- Reading text:
++++++++
Then there are a few sayings which talk of the call to 'house-jack', subdue, or even kill a 'strong' or 'powerful' man.

35    Jesus said, "One can't enter a strong person's house and take it by force without tying his hands. Then one can loot his house."
 and

98    Jesus said, The Father's kingdom is like a person who wanted to kill someone powerful. While still at home he drew his sword and thrust it into the wall to find out whether his hand would go in. Then he killed the powerful one.
 Taken literally (as there are would be few with 'ears to hear') this could be seen as a prescription for class warfare, and blood in the streets, even as a way to bring about the "Kingdom".  Problematic for the Church leaders, to say the least.  But, when the powerful man is the ego, which must be annihilated in order for identification with deity (which is the real message, even throughout the Big Four of the canon), the messages become more like Buddhist teachings than anything else. 

For what it's worth, the wonderful contemporary Buddhist teacher, Thich Nhat Hanh, wrote a book entitled Going Home: Jesus and Buddha as Brothers (a small excerpt here).  I think a primary link between the two traditions is to be found in these early Christian writings, which didn't make the cut back in the 13th century.

Further, I want to add that--yes, the Thomas of the title is the "Doubting Thomas" of legend. Maybe because Thomas was granted special, secret knowledge from Jesus, he recognized that the physical resurrection was, in a way, superfluous. Hence, the "doubt."  Maybe in this perspective, the resurrection happened in order that those who need a literal experience can have something to hold onto, and perhaps can't handle the mythic implications of the teachings.  Like Mel Gibson, for instance.
 
At any rate, I like this Jesus better. Happy Easter and God Bless us, every one.
++++++++
- Work request A: In the post, who wrote the book Going Home: Jesus and Buddha as Brothers?
- Work request B: Write out the part of the post that opens with the words containing "35    Jesus" and closes with "the powerful one.".

- Data block:
++++++++
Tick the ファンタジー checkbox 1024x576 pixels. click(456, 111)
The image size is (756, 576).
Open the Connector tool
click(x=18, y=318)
++++++++
- Expected answer A: Thich Nhat Hanh

- Expected answer B:
35    Jesus said, "One can't enter a strong person's house and take it by force without tying his hands. Then one can loot his house."
 and

98    Jesus said, The Father's kingdom is like a person who wanted to kill someone powerful. While still at home he drew his sword and thrust it into the wall to find out whether his hand would go in. Then he killed the powerful one.